▶ **Exercise**: Reproduce the items verbatim, starting at the line that contains "Click CANCEL to" and ending at the line that contains "click(829, 454)".
** START OF Information given **
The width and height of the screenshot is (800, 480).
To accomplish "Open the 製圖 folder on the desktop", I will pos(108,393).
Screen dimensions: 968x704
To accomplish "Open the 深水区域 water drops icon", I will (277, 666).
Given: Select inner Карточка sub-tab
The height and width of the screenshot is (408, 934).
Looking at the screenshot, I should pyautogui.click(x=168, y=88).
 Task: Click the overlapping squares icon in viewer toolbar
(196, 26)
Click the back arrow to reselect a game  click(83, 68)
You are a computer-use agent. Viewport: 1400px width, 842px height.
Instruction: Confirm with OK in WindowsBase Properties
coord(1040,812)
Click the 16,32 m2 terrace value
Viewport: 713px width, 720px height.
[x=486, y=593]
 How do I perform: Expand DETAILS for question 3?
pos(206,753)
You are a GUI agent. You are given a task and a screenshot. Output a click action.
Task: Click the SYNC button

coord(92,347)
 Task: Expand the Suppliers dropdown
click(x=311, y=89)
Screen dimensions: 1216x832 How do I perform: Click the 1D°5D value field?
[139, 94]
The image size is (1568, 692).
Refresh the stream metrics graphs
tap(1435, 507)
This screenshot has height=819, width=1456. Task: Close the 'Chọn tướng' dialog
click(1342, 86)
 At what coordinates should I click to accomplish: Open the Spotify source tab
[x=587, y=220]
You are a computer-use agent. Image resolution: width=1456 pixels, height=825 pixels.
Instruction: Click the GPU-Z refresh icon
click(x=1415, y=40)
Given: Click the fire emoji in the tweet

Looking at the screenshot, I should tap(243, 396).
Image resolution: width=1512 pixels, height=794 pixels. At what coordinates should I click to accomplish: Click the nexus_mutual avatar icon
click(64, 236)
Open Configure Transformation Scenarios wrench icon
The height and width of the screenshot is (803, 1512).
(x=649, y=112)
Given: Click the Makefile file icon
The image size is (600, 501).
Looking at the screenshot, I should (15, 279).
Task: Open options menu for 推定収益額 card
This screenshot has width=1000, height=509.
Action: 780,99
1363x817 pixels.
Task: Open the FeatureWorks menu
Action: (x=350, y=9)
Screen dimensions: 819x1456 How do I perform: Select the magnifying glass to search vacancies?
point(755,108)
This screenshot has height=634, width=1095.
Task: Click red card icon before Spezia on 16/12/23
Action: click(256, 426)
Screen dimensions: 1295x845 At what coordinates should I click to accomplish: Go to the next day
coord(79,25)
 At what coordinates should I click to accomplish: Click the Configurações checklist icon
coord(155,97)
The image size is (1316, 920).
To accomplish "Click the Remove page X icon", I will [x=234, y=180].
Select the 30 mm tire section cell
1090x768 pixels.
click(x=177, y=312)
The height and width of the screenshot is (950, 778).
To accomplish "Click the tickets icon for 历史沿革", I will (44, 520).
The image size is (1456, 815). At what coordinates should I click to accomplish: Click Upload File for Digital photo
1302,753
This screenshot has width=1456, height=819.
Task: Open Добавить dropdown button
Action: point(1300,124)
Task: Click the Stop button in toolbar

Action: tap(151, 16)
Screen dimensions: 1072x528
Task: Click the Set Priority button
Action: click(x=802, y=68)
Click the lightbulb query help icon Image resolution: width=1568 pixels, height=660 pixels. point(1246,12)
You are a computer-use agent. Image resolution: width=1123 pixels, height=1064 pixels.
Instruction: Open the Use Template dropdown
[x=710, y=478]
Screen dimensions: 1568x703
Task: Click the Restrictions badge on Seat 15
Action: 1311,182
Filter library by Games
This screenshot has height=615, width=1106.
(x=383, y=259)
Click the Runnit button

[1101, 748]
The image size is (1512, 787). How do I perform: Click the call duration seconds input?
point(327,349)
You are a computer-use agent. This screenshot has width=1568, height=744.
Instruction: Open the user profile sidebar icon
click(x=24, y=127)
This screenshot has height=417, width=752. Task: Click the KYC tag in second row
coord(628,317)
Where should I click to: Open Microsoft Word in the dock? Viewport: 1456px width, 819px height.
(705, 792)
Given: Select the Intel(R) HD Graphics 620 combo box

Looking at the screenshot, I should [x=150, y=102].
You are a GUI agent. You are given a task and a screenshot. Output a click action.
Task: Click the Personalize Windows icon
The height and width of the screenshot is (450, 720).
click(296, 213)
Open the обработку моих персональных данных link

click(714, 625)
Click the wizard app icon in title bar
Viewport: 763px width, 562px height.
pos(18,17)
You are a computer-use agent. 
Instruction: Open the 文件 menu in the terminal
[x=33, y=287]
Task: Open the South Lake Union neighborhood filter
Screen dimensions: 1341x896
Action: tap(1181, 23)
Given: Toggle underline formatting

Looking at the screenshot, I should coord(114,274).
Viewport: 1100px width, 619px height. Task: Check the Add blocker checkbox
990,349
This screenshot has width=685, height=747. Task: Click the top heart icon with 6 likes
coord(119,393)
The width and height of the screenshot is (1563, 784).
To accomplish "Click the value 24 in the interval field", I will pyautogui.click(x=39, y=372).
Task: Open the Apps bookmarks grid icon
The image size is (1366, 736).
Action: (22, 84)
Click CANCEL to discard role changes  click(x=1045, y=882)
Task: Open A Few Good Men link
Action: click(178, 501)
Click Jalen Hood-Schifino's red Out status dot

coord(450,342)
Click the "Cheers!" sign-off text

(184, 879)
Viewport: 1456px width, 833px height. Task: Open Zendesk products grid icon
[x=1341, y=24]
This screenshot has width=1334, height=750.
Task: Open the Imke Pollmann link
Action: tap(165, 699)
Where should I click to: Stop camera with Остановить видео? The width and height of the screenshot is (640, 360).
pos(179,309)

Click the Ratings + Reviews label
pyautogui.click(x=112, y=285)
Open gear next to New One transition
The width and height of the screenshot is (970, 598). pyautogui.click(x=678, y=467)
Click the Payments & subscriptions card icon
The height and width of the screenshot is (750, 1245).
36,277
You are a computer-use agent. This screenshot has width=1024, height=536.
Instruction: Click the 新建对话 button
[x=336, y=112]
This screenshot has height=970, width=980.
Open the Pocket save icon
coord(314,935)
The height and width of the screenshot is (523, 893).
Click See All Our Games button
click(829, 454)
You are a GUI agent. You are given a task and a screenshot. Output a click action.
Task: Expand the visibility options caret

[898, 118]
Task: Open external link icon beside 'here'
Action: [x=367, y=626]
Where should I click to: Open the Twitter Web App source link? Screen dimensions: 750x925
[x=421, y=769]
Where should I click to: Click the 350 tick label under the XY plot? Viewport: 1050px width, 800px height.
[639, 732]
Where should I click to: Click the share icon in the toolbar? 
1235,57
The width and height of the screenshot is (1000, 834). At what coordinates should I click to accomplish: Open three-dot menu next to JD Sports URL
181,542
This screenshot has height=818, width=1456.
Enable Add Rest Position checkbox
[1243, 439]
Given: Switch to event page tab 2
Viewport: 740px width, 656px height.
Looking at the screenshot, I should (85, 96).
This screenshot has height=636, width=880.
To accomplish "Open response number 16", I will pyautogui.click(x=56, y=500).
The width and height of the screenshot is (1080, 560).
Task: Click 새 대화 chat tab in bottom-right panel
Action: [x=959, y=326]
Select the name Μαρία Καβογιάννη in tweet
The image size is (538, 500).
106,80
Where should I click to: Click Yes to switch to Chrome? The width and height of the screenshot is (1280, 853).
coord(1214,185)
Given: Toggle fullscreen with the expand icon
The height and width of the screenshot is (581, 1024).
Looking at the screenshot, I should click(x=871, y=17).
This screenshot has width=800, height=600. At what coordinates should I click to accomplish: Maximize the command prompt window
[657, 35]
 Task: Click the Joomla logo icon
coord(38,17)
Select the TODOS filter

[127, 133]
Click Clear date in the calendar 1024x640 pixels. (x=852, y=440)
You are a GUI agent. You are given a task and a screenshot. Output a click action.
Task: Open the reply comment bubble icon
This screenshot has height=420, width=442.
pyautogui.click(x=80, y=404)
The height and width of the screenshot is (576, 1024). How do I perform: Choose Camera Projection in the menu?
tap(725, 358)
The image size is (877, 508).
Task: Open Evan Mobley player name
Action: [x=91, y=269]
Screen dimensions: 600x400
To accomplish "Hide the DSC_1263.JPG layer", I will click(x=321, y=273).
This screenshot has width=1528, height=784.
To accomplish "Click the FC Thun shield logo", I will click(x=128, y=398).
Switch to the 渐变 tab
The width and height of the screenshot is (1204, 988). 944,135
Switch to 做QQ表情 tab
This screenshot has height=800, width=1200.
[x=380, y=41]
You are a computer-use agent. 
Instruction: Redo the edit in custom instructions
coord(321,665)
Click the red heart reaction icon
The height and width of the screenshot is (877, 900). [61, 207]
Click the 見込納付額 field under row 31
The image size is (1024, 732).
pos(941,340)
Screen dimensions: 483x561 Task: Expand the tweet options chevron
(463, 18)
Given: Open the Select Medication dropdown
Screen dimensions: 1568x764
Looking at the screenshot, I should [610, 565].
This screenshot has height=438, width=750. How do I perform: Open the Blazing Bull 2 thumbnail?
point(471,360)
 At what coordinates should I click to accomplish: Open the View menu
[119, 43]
** END OF Information given **
▶ **Output below**:
Click CANCEL to discard role changes  click(x=1045, y=882)
Task: Open A Few Good Men link
Action: click(178, 501)
Click Jalen Hood-Schifino's red Out status dot

coord(450,342)
Click the "Cheers!" sign-off text

(184, 879)
Viewport: 1456px width, 833px height. Task: Open Zendesk products grid icon
[x=1341, y=24]
This screenshot has width=1334, height=750.
Task: Open the Imke Pollmann link
Action: tap(165, 699)
Where should I click to: Stop camera with Остановить видео? The width and height of the screenshot is (640, 360).
pos(179,309)

Click the Ratings + Reviews label
pyautogui.click(x=112, y=285)
Open gear next to New One transition
The width and height of the screenshot is (970, 598). pyautogui.click(x=678, y=467)
Click the Payments & subscriptions card icon
The height and width of the screenshot is (750, 1245).
36,277
You are a computer-use agent. This screenshot has width=1024, height=536.
Instruction: Click the 新建对话 button
[x=336, y=112]
This screenshot has height=970, width=980.
Open the Pocket save icon
coord(314,935)
The height and width of the screenshot is (523, 893).
Click See All Our Games button
click(829, 454)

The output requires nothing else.